*PROBLEM TO WORK ON:* Pictures must not appear in the copy. Reproduce exactly, and only, the lines from the one with "Expand the vishaltestcatalog tree node" through the end of the data below.

*Dataset entries:*
....
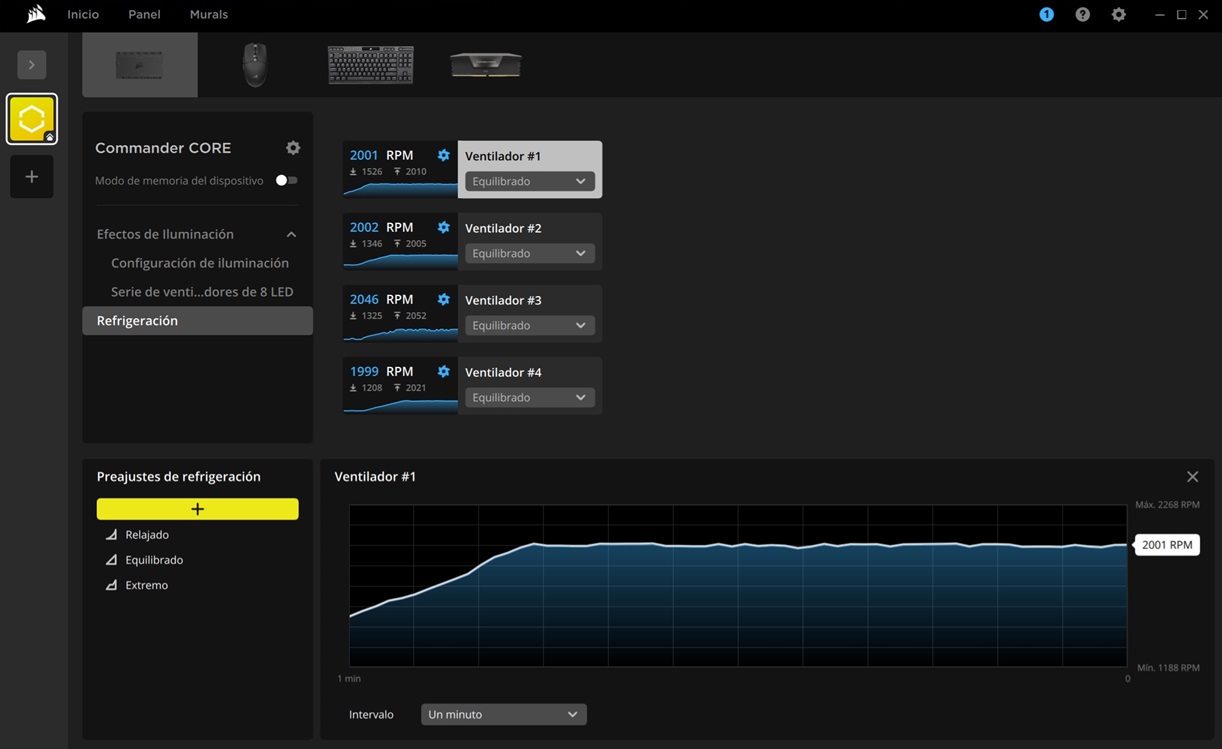Open settings gear for Ventilador #1
The image size is (1222, 749).
443,156
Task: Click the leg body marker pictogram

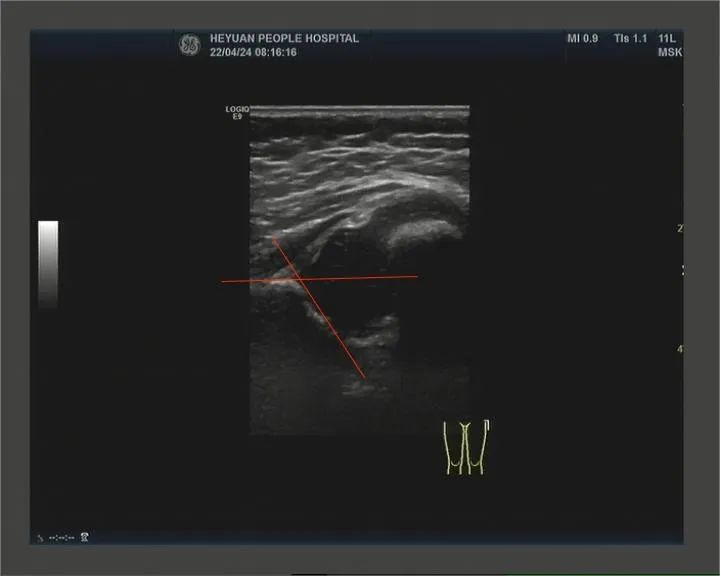Action: pos(466,447)
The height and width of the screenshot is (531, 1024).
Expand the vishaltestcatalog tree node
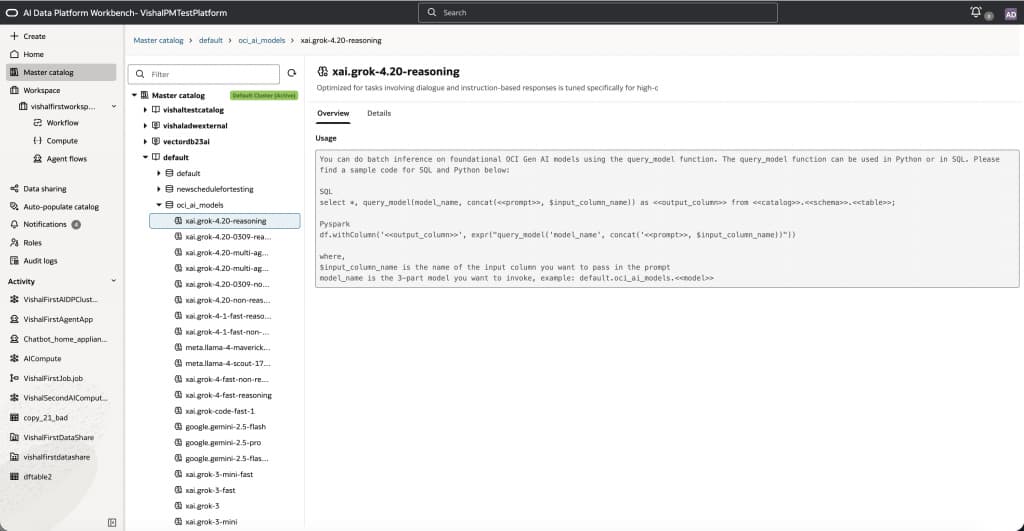point(145,110)
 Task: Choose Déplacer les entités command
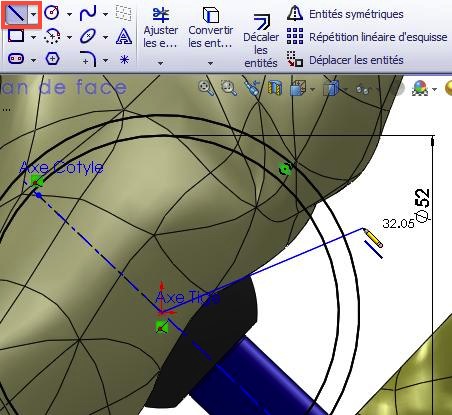pos(345,60)
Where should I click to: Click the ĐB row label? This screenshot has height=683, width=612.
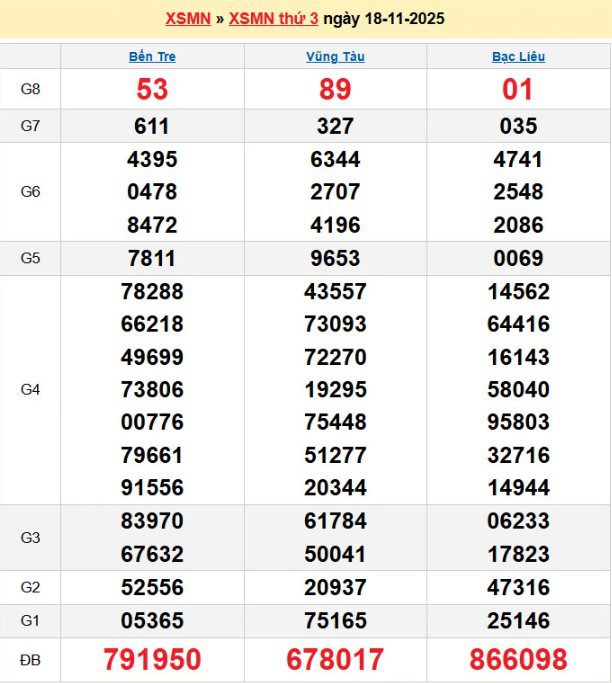click(x=30, y=660)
....
*RESULT:*
Expand the vishaltestcatalog tree node
point(145,110)
 Task: Choose Déplacer les entités command
pos(345,60)
Where should I click to: Click the ĐB row label? This screenshot has height=683, width=612.
click(x=30, y=660)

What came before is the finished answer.